··· Records for this exercise

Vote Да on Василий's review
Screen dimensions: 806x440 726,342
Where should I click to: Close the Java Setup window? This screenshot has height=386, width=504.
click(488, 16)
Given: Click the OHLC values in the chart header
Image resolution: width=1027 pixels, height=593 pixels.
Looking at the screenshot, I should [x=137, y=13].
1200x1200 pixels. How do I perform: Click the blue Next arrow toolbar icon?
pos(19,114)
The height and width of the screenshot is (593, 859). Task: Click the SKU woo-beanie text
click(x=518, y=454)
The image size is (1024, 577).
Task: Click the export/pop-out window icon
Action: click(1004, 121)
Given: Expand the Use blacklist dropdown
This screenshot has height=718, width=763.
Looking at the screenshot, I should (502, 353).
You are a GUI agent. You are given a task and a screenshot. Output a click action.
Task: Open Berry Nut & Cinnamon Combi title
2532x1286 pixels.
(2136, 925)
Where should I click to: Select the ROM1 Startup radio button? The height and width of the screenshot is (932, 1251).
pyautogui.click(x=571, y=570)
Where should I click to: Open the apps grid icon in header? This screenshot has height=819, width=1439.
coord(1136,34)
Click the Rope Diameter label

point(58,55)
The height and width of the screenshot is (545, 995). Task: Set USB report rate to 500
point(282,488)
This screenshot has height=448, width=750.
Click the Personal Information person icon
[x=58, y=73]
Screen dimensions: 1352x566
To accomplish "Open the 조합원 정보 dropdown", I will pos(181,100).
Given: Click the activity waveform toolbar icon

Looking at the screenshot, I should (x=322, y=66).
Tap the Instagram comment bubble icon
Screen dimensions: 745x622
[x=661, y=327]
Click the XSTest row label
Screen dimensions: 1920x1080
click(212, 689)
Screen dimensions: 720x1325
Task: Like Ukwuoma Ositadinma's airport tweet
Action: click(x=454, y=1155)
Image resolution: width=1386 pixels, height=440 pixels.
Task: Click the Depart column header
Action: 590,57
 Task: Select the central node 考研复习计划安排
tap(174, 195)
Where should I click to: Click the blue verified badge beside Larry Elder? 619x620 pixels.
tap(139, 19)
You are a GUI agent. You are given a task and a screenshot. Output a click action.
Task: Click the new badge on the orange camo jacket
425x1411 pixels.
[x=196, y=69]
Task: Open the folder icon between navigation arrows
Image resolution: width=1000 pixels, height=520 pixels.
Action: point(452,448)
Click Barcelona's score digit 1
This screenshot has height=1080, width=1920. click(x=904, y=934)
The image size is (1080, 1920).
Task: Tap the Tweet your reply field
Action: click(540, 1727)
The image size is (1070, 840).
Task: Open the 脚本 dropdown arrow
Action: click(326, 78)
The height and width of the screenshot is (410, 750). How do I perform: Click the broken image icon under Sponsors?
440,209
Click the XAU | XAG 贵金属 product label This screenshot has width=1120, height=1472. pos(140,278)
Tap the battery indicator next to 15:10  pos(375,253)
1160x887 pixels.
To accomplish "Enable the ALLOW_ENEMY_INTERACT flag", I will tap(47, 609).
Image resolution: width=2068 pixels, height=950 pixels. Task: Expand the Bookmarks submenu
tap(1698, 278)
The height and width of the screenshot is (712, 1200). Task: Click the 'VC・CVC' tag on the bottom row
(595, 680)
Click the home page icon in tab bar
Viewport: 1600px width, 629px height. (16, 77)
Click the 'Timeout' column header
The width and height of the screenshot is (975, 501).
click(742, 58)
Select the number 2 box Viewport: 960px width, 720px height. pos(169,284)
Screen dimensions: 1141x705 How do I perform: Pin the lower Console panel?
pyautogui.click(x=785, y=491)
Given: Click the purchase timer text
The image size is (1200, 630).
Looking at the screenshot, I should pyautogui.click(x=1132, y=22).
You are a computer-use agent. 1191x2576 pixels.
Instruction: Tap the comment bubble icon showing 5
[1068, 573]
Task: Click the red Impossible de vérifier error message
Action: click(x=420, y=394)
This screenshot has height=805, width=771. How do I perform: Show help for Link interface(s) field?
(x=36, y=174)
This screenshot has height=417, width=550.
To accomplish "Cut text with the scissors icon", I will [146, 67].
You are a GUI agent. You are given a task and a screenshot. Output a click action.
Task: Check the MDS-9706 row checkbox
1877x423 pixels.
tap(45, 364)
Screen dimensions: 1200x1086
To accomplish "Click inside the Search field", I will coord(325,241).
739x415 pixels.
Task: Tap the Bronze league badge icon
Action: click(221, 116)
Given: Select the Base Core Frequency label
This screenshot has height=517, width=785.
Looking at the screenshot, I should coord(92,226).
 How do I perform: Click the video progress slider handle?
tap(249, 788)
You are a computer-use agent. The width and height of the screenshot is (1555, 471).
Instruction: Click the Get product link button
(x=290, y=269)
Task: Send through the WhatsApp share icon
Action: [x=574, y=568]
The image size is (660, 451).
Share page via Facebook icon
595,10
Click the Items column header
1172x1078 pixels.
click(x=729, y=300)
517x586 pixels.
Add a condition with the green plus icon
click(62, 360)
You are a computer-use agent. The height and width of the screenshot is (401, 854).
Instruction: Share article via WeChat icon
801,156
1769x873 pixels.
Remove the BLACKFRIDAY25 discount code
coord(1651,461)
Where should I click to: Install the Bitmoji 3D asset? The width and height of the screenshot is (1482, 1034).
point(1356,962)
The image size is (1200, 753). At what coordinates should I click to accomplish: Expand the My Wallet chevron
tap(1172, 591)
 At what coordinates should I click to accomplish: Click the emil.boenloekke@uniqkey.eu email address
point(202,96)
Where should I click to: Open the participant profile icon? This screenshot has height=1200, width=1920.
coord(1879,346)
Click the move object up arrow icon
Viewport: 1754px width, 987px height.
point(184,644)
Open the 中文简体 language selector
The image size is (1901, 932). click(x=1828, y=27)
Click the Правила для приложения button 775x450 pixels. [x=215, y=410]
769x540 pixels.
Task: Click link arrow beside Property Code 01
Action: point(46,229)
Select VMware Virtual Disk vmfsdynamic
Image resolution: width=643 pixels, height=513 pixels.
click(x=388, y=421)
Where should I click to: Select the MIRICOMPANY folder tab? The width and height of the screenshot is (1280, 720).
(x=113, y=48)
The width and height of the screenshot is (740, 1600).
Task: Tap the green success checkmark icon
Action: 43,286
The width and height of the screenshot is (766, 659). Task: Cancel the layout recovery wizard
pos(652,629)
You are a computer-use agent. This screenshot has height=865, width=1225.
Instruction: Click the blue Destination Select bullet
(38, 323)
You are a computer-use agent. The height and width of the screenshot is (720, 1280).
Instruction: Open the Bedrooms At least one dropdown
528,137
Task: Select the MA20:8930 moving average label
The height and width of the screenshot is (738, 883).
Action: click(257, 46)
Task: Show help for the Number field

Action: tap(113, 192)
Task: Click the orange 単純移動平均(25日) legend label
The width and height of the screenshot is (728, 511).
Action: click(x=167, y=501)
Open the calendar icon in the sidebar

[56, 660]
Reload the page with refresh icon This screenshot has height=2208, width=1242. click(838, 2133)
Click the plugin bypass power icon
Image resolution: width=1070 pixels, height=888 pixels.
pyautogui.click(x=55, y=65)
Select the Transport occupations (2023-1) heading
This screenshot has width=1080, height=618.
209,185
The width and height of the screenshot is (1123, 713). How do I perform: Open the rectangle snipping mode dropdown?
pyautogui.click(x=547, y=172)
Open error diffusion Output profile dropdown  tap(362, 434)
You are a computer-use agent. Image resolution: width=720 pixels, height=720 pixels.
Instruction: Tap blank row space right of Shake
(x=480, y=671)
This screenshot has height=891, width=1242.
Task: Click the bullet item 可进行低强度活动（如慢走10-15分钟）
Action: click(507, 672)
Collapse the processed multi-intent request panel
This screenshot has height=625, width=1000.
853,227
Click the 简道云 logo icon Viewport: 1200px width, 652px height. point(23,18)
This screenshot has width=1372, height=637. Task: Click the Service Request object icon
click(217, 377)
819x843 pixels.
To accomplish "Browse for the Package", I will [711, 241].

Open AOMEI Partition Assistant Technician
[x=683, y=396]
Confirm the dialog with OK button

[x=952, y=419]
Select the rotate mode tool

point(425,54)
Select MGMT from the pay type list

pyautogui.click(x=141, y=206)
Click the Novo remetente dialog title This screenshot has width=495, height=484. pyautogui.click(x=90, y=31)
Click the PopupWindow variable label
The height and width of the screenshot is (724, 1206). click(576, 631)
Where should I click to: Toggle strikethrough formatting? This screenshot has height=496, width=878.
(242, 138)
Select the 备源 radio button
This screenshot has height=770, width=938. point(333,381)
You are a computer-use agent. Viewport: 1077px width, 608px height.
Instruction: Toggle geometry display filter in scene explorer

······

In the records, how many lines have the word "computer" in them? Only the number is needed.

7